Through this collaboration, Intel and IBM aim to lower the total cost of ownership to leverage and scale AI, while enhancing performance. Gaudi 3, integrated with 5th Gen Xeon, supports enterprise AI workloads in the cloud and data centers, providing customers with visibility and control over their software stack, simplifying workload and application management.

IBM Cloud and Gaudi 3 aim to help customers more cost-effectively scale enterprise AI workloads, while prioritizing performance, security, and resiliency.

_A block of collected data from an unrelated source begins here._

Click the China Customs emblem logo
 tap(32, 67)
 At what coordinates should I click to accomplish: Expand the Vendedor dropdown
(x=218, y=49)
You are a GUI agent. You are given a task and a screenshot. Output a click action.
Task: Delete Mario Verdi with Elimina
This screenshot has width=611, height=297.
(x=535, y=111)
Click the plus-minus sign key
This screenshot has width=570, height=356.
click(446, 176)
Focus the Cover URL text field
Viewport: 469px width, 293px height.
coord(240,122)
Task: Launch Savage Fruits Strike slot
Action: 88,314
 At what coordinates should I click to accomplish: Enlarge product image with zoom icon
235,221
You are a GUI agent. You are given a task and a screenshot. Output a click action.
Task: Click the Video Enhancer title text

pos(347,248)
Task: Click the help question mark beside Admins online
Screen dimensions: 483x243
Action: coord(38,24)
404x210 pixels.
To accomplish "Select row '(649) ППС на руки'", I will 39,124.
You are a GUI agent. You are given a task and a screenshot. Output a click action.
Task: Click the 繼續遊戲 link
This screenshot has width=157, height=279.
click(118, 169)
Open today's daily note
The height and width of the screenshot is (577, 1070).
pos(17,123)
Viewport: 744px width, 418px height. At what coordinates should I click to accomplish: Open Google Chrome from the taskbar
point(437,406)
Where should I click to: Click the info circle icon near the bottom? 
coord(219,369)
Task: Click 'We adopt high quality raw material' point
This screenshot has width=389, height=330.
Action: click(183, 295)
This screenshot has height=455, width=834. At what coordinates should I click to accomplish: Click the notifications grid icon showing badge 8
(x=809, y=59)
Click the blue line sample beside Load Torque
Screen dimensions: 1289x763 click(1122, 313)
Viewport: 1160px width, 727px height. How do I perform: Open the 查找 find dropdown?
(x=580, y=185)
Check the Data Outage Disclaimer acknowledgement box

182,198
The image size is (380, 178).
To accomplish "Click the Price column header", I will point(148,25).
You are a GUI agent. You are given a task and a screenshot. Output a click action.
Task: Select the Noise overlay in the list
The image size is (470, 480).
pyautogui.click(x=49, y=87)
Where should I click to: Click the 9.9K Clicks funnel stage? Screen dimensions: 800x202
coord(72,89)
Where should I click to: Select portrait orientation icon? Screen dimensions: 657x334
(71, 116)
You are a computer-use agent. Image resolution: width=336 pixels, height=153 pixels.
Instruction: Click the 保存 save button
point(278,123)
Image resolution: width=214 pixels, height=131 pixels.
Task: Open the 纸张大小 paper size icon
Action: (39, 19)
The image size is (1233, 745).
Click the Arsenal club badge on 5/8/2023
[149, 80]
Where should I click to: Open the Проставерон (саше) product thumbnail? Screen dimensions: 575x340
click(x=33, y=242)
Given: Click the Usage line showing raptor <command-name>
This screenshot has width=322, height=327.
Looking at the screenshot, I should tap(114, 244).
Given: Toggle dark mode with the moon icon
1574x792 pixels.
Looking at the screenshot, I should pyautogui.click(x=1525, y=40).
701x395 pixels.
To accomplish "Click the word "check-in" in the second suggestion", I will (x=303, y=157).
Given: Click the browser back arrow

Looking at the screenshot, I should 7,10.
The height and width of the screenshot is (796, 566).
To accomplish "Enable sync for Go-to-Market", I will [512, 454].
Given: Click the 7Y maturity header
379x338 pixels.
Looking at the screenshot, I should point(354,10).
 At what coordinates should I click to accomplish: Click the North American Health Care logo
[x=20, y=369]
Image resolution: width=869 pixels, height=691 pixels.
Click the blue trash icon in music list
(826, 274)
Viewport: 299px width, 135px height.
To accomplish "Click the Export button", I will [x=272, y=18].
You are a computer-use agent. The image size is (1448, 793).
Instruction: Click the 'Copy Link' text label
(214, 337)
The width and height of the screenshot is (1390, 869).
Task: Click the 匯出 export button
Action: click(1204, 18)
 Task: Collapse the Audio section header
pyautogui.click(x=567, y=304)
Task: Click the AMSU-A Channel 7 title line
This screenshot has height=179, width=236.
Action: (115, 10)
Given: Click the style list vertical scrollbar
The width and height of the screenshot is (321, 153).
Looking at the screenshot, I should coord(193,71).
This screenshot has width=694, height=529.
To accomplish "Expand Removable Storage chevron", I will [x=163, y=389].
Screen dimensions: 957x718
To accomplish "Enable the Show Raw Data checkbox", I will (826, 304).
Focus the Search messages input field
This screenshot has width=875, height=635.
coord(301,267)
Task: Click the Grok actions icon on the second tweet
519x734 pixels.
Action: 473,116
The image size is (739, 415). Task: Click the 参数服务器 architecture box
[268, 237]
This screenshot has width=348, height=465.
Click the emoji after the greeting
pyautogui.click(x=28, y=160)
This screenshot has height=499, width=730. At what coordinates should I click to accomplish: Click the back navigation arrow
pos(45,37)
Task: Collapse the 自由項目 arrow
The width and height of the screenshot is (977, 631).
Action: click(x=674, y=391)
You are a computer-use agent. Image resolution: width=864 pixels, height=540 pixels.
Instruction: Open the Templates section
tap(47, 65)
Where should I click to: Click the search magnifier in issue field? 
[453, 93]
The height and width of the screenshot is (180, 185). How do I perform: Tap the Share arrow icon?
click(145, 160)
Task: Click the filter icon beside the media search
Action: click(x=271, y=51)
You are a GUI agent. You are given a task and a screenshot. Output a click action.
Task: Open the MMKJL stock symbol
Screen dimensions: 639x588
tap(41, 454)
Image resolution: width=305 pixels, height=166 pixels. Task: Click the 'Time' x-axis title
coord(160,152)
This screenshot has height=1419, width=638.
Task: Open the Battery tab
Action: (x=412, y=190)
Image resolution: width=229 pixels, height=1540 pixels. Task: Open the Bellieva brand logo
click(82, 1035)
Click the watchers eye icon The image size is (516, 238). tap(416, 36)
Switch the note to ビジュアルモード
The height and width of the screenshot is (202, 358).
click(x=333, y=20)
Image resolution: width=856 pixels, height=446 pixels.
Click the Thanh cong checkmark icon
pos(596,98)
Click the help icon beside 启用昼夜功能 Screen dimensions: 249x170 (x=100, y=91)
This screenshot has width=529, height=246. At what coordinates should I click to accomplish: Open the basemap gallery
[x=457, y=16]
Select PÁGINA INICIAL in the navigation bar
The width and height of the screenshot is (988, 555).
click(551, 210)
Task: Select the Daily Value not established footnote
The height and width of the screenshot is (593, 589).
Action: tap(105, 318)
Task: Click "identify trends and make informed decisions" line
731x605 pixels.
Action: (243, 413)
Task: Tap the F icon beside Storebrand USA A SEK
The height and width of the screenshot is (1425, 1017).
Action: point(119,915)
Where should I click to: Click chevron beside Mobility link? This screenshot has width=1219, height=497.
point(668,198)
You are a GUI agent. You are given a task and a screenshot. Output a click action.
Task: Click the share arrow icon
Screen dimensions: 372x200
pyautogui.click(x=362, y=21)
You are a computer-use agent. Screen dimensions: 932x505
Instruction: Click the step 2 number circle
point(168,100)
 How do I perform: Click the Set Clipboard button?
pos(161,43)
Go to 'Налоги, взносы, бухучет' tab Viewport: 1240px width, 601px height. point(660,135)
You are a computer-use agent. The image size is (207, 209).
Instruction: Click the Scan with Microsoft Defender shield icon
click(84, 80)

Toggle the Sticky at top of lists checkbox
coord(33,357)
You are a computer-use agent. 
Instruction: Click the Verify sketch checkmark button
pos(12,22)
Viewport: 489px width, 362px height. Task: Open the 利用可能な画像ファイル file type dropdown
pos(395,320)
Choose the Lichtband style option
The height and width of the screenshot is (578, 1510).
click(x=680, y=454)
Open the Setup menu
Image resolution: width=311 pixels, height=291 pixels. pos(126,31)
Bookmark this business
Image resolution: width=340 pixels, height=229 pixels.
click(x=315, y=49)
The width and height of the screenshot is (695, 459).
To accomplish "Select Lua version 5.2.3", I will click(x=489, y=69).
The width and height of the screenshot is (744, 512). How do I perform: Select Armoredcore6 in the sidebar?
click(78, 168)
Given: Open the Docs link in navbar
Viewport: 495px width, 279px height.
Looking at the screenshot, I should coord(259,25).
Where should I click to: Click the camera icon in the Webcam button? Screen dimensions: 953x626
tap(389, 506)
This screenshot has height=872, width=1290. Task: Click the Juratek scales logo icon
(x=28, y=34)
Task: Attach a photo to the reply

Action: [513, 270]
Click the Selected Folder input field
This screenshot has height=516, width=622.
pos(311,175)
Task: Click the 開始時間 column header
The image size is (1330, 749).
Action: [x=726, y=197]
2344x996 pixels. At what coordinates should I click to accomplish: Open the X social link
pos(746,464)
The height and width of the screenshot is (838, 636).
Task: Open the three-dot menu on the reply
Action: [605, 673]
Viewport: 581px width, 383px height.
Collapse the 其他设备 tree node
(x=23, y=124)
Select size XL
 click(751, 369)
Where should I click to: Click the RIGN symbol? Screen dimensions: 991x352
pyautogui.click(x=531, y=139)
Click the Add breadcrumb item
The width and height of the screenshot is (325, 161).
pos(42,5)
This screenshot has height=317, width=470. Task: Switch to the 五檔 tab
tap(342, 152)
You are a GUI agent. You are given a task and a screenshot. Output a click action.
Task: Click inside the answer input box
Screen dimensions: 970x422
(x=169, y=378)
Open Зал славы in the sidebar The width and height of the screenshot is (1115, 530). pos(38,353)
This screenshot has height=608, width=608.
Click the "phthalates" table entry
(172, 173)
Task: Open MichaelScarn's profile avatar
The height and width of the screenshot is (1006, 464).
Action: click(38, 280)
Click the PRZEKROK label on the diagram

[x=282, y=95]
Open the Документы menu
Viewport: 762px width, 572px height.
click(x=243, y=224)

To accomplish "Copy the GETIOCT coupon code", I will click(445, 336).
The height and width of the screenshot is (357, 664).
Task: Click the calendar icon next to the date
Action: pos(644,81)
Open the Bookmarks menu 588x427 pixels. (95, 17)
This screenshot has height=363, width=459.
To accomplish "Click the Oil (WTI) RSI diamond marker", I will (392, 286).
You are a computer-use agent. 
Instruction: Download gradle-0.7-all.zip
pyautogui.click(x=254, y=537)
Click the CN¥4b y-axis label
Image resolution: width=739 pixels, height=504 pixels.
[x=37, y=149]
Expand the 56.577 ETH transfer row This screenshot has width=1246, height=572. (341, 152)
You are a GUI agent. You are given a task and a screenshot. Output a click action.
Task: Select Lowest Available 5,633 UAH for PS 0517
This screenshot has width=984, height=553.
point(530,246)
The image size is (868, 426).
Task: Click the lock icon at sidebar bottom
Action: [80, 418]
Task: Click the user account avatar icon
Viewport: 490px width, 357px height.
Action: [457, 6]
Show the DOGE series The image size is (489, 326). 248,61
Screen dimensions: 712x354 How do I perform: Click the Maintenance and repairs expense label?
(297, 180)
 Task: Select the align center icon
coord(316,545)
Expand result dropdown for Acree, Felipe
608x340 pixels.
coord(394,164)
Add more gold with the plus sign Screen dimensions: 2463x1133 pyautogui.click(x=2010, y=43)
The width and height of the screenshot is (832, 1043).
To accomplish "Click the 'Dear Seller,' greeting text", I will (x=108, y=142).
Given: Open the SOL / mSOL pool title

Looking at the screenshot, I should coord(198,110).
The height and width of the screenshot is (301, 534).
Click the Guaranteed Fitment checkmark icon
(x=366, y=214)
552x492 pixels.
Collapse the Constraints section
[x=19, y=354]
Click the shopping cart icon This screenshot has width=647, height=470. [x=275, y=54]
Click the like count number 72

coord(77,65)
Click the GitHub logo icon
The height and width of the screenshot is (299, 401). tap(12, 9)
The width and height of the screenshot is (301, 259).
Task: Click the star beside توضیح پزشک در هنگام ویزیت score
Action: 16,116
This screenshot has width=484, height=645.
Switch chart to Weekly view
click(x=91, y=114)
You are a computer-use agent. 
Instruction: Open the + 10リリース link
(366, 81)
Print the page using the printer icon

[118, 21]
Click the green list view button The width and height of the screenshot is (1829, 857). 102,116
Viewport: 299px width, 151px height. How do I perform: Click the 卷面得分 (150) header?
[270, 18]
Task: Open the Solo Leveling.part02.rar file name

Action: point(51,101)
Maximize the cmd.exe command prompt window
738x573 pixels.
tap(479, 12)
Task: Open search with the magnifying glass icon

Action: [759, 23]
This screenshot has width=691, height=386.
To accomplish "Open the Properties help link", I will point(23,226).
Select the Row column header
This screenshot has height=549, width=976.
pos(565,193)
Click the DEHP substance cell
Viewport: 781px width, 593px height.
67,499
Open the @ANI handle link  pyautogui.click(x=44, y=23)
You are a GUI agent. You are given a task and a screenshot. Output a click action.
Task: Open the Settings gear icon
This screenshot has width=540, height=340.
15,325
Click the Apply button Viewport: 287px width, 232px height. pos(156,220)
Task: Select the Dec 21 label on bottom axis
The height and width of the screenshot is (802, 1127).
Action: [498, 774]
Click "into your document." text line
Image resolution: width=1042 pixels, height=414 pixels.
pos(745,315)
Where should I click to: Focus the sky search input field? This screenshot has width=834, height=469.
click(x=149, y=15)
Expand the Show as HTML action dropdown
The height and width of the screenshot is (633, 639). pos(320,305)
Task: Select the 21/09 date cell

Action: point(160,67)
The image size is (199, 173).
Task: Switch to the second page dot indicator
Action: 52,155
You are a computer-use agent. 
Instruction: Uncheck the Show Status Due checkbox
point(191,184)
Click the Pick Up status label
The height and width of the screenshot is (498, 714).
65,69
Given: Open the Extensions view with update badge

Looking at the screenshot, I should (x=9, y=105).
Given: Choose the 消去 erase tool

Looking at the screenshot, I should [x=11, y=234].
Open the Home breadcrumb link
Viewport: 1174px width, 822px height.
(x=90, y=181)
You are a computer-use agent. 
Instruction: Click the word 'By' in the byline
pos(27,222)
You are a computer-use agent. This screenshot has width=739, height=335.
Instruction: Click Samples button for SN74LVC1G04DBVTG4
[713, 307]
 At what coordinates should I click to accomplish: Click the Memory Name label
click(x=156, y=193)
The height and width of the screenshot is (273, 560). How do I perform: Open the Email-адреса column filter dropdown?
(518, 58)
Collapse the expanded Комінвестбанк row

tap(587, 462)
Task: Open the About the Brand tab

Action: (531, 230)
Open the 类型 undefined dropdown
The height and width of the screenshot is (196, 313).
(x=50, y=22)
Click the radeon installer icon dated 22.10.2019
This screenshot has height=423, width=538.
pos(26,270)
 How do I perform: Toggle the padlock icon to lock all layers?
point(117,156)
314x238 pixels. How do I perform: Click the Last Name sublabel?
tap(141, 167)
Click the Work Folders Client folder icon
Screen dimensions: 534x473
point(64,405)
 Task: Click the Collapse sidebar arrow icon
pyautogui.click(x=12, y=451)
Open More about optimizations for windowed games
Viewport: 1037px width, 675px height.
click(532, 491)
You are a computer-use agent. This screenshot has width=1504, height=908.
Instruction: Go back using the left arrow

For generative AI inferencing workloads, IBM plans to enable support for Gaudi 3 within IBM’s watsonx AI and data platform, providing watsonx clients with additional AI infrastructure resources for scaling their AI workloads across hybrid cloud environments, helping to optimize model inferencing price/performance.

“IBM is committed to helping our clients drive AI and hybrid cloud innovation by offering solutions to meet their business needs. Our dedication to security and resiliency with IBM Cloud has helped fuel IBM’s hybrid cloud and AI strategy for our enterprise clients,” said Alan Peacock, GM of IBM Cloud. “Leveraging Intel’s Gaudi 3 accelerators on IBM Cloud will provide our clients access to a flexible enterprise AI solution that aims to optimize cost performance. We are unlocking potential new AI business opportunities, designed for clients to more cost-effectively test, innovate, and deploy AI inferencing solutions.”

Gaudi 3 could cost around $15,000 or about half what Nvidia is charging for its H100 offerings. The timing of the announcement is also well played as it turns out that Nvidia ended up having manufacturing issues with its Blackwell generation. The fact that it needed to make another mask for the AI accelerator easily set the company back by a quarter or two.

IBM and Intel will focus on integrating Gaudi 3 into IBM Cloud Virtual Servers for VPC to help enable x86-based enterprises to run applications faster and more securely than before the integration, enhancing user experiences. It helps with performance and security angles and offers more scalability and flexibility.

Gaudi 3 made for both training and inference brings 8 matrix math engines, 64 tensor 5th generation cores, 128 GB HBM memory with a capacity of 3.7 TB/s bandwidth, and 96 MB of SRAM with 12.8 TB/s bandwidth. As it is a massive flexible chip with networking support on board, it also enables 24x200GbE and supports the latest PCIe 5 standard. The 128 GB of HBM 3 memory hugely benefits the Large Language Models LLM efficiency and cost efficiency.

We should expect to hear more in the coming months, but early 2025 should be the date of deployment to customers.